Text
== Segment start ==
Tradition One: “Our common welfare should come first; personal recovery depends upon A.A. unity.”

Tradition Three: “The only requirement for A.A. membership is a desire to stop drinking.”

In the Twelve Steps and Twelve Traditions, the book relates a scenario where an atheist alcoholic had offended certain group members, which they refer to as “blasphemy,” by being heavy-handed in conversation with others about how the program would be better off without its “God nonsense.” Certain members wanted to kick him out, which was one situation that eventually led to the formation of the third Tradition, because the group could have jeopardized the man’s sobriety (before, notes the text, he eventually came around to the Gideon Bible, which inspired him to refrain from drinking from that point forward). Somewhere between “our common welfare should come first” and “no matter how twisted or violent you may be” resides another contradiction, but sadly it’s found in a level of abuse far more twisted than a belligerent salesman trying to share his viewpoints at a meeting. This is the sort of thing I’m thinking about when I say that A.A.’s biggest problem is found in its members.

I previously referred to “the overlap between the recovery community and treatment industry,” and what I meant by that was that many who work in the treatment field are also individuals who are in some form of recovery from their own addictions. In the following chapter I’ll go into much greater detail about how the treatment industry came to be, but to summarize: It was developed on the back of A.A., endorsed, embraced, and amplified by politically powerful A.A. members, and continues to largely revolve around 12 Step facilitation and A.A. principles. “Wounded healer” is a term coined by Carl Jung to communicate an idea that a helper is compelled to treat other sufferers because the helper is, themself, “wounded.” I was/am a wounded healer, and this isn’t a phenomenon isolated to the treatment industry; a 2018 study of over 6,000 social workers revealed that over 50% of respondents “reported mental health problems” “during their social work career.” So, I don’t use the term as a pejorative here (as I might have in the past), but only to recognize that people who help others with behavioral and mental health problems regularly have and do need help themselves. I don’t think it’s too bold of a statement to suggest that this is the norm, and not the exception, in the addiction treatment industry.

While A.A.’s eighth Tradition states that its own organization should remain “non-professional,” it adds that “our service centers may employ special workers.” Think about how business works, generally speaking, just about any and everywhere; it’s not what you know, but who you know, right? If you ever want to get a job, or get promoted, it’s fairly common that these sort of decisions aren’t made purely on the merits of an individual, but are influenced by myriad other factors including reasons of a social, organizational, or political nature. I’m relating the obvious by saying an individual’s personal values and associations often end up influencing their professional success, which is just one way someone with a mediocre resume ends up landing a position they’re not qualified for. But when professional actions are influenced by a principle that “twisted” individuals should essentially be given a slide, what develops is something far more sinister. Specifically, that it can create an atmosphere of complacency relating to abuses of all types, including those of a sexual nature.
== Segment end ==
Extend the text on A.A. and the addiction treatment industry, beginning right after its final sentence. The records are not needed.

Record set
== Segment start ==
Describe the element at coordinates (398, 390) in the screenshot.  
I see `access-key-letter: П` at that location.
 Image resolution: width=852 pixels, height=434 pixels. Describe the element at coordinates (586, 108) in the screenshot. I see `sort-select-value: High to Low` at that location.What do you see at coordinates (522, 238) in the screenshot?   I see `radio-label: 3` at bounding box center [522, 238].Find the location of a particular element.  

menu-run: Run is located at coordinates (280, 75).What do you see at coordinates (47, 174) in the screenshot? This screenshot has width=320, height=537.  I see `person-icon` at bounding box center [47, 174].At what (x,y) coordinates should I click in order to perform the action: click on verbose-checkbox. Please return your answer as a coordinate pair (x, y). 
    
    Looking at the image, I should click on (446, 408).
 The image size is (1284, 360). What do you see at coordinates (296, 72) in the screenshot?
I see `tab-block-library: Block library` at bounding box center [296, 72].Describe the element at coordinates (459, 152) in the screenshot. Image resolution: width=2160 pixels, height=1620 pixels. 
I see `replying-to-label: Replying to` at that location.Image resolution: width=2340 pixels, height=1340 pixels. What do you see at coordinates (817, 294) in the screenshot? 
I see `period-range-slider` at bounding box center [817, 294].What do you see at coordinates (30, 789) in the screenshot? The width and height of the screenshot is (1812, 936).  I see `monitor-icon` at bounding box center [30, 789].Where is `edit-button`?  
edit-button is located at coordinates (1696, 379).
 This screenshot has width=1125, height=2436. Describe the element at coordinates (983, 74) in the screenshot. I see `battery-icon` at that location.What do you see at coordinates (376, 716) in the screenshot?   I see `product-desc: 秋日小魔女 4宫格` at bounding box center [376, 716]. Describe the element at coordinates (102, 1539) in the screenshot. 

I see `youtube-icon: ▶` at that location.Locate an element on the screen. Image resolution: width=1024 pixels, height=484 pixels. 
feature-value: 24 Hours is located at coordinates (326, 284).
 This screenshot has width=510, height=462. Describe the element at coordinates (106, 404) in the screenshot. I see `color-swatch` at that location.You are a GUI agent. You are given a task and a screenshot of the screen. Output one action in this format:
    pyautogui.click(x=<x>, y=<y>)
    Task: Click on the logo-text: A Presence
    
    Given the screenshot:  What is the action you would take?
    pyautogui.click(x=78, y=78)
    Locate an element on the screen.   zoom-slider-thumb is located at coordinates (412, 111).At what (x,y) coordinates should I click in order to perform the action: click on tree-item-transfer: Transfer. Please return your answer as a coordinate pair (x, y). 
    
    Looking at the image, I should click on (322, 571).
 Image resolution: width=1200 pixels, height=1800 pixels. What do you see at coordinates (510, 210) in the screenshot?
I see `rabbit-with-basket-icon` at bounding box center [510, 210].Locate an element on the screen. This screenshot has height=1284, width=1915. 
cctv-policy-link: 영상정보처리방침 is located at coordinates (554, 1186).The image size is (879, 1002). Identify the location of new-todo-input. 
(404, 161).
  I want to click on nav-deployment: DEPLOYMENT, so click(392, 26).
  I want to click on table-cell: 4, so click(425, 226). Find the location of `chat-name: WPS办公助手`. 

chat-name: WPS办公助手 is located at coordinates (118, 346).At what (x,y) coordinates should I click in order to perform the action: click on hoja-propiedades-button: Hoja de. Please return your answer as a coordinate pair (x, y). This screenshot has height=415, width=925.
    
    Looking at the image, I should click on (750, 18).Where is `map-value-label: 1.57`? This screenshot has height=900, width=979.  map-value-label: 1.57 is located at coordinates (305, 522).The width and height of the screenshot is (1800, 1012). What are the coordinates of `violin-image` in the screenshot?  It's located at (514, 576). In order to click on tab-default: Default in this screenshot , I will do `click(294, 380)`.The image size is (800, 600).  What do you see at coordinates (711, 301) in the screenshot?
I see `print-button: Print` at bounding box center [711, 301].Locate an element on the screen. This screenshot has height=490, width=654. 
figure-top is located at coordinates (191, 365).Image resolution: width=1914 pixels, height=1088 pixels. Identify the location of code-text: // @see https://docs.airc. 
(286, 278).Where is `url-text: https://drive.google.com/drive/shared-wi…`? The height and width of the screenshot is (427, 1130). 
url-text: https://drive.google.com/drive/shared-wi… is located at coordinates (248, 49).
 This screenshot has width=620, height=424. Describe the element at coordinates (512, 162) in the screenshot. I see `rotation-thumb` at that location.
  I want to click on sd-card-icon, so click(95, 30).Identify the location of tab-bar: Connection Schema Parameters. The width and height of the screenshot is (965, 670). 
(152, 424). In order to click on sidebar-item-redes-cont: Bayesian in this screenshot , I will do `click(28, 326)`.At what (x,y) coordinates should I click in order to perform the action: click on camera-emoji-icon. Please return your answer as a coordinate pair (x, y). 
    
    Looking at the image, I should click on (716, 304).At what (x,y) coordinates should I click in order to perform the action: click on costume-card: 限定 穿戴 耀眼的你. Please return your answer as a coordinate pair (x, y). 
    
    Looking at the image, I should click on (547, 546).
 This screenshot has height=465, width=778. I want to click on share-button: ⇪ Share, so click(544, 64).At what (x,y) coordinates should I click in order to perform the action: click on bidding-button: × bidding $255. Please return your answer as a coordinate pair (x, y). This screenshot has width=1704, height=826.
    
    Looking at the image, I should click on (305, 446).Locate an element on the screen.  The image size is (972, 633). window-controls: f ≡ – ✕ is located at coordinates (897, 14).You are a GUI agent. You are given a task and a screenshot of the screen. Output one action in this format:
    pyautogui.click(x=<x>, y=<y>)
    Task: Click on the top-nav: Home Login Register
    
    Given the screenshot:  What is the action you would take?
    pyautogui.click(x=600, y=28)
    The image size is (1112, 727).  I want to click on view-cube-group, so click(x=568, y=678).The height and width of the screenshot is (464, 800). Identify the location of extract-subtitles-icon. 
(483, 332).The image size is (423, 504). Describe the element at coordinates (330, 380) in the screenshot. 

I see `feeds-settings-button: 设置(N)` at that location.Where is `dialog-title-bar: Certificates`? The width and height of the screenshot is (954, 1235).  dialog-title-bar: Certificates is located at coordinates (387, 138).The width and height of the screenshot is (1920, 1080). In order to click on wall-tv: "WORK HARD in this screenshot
== Segment end ==
Answer section
In A.A.’s 2014 Membership Survey, 62% of respondents were men, 89% of respondents were white, and “the average age of members [was] 50 years.” Yes, individuals of all gender identities and ethnic backgrounds attend A.A. groups, and yes, many A.A. groups are even tailored to specific populations (LGBTQ, agnostic, atheist, and other secular groups do exist), but for the most part if you’re stepping into an A.A. meeting you’re bound to mostly be surrounded by older white men. This is really important when recognizing the professional landscape that has evolved out of A.A., because of how those power dynamics continue to impact and influence the treatment process and its inner workings.

One of the horror stories I heard at the first treatment center I worked at revolved around a mobile assessor (which is someone who travels to do on-site assessments of people, to judge acuity in determining which level of care is clinically appropriate for them) had allegedly been fired due to repeat instances of sexual misconduct while in the field. It’s an all too common problem which lands at the intersection between a culture philosophically tolerant of “twisted or violent” individuals working with those in vulnerable populations. That said, this problem is hardly one exclusive to A.A., or the treatment industry, and speaks to a much larger issue when discussing power dynamics, accountability, and sexual misconduct (Refuge Recovery, a popular Buddhist-aligned recovery group and program, was shaken to its core several years ago as another example, leaving its membership to splinter after allegations of rape and assault were made against its founder), but that specific case was particularly unsettling because I knew the person in question as someone who attended meetings at my own home group.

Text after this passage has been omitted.